● **INSTRUCTIONS FOR THE TASK**
Convert the records from the line with "Check the select-all members checkbox" to the line with "tap(299, 515)" into a Markdown table with columns Row and Text, numbering each line and dropping blank lines. Leave the pictures out.

● **DATA**

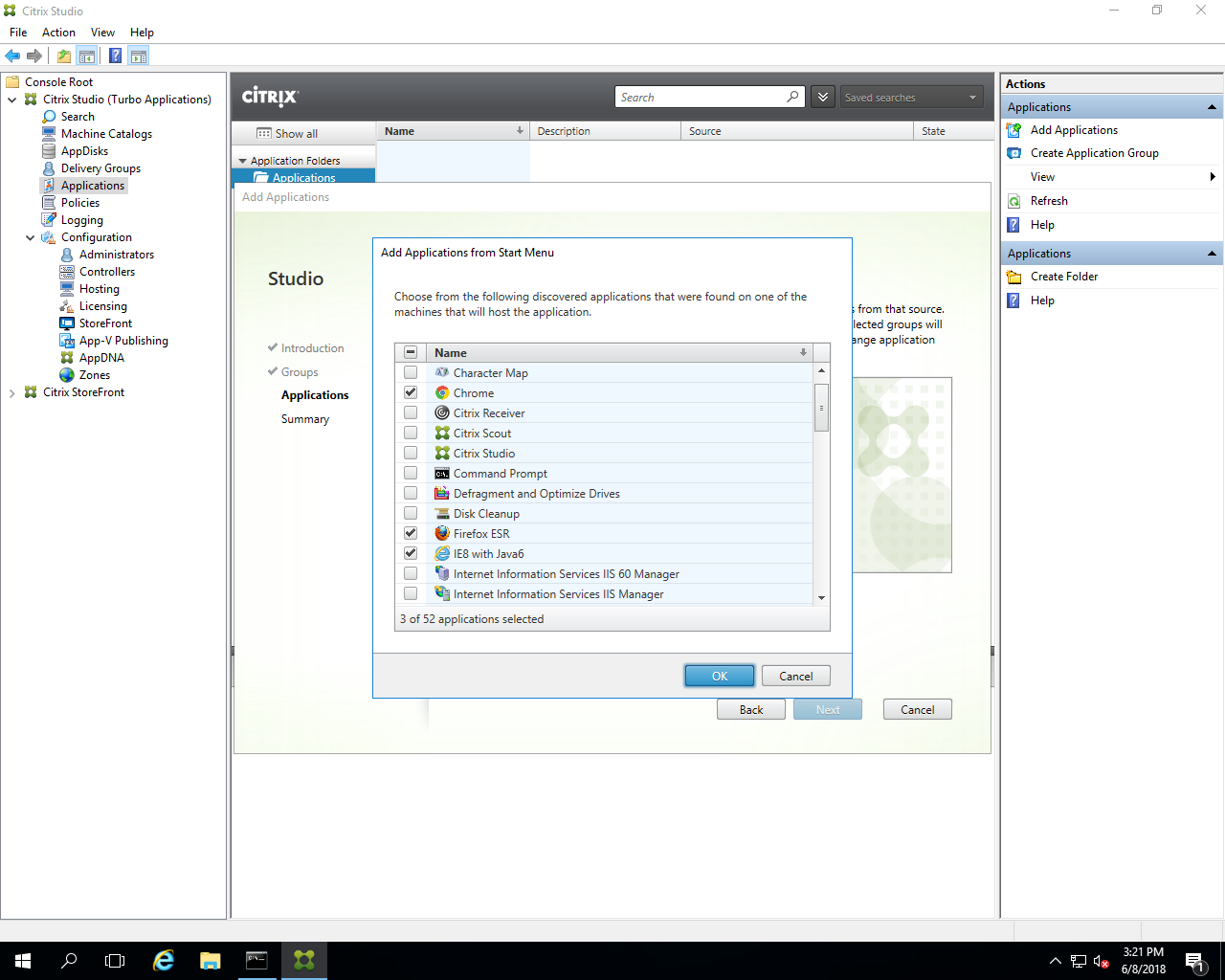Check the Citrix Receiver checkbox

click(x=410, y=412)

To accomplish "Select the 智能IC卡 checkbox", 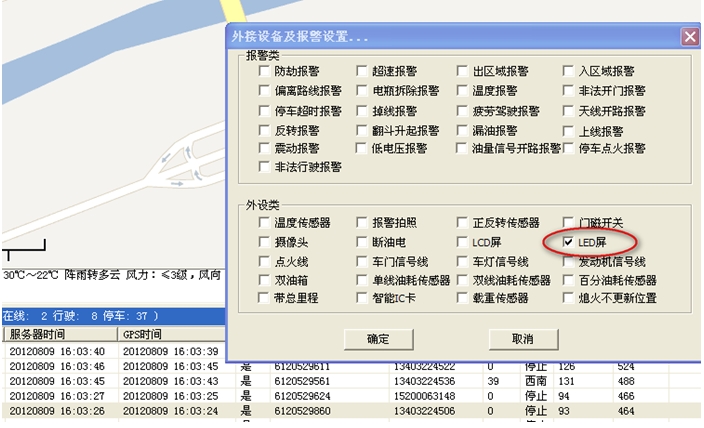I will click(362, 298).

--

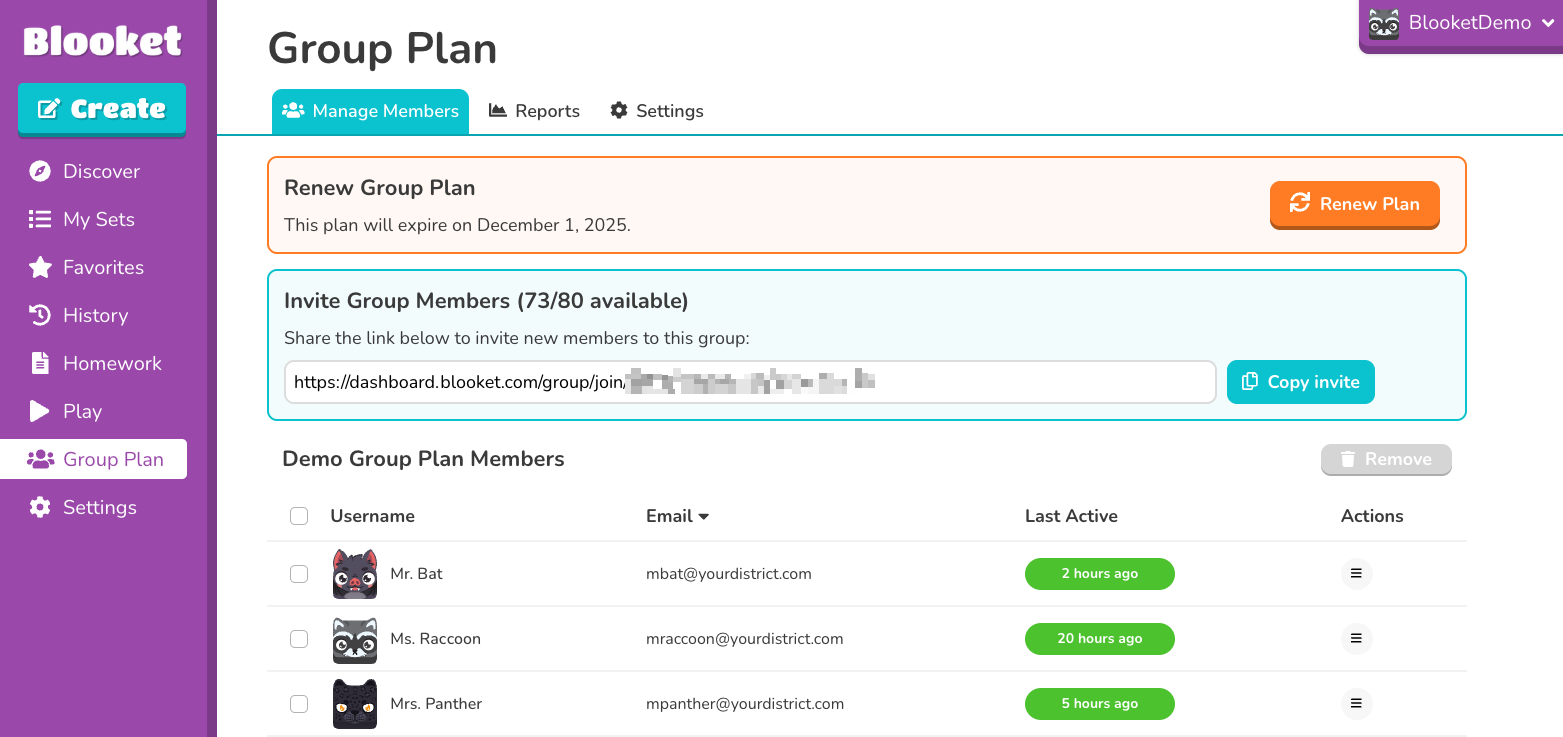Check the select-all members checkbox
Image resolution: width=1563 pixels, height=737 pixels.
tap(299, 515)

==

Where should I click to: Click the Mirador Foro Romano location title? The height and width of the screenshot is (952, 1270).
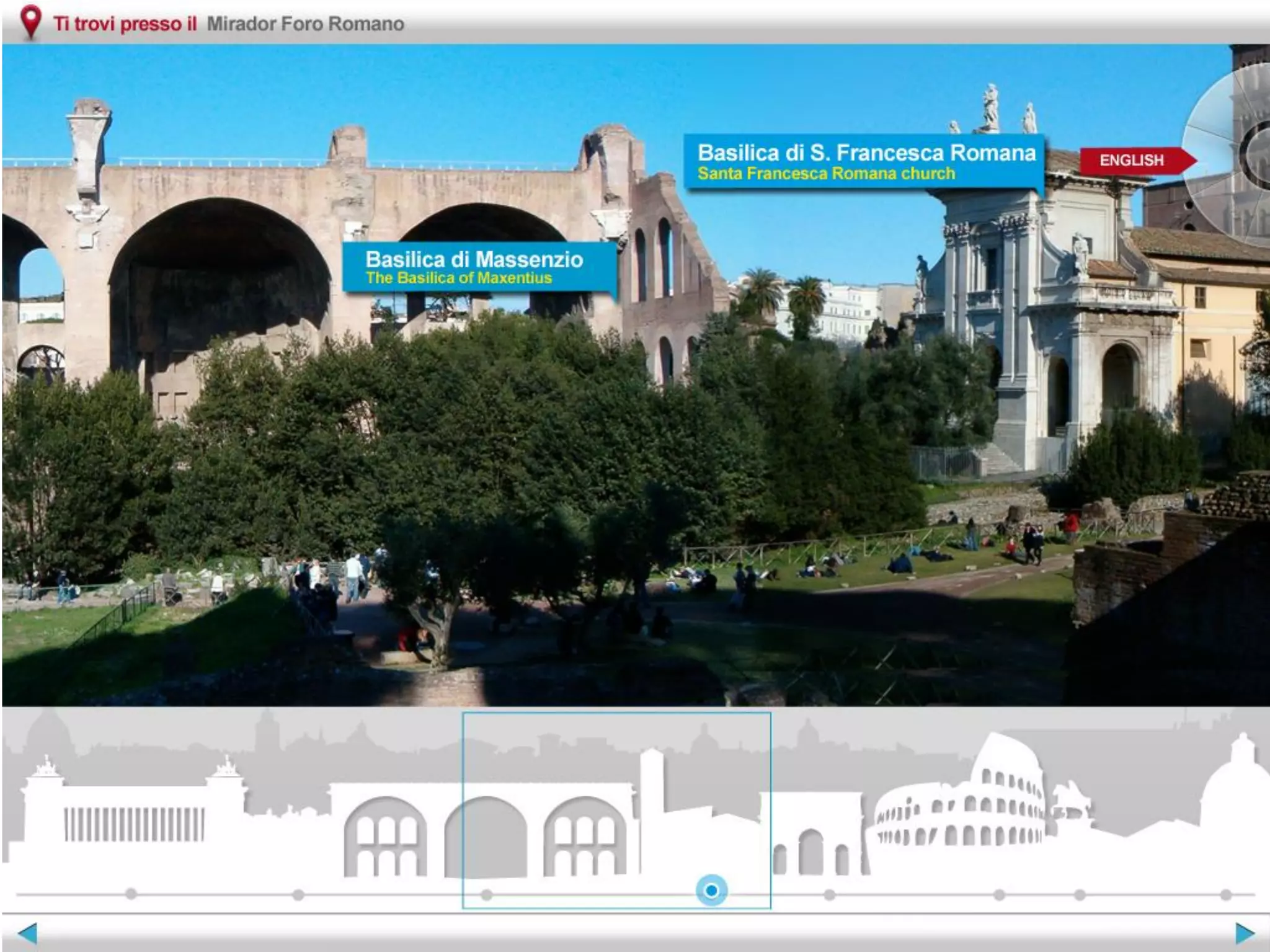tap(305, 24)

● **EXERCISE OUTPUT**
| Row | Text |
|---|---|
| 1 | Check the select-all members checkbox |
| 2 | Image resolution: width=1563 pixels, height=737 pixels. |
| 3 | tap(299, 515) |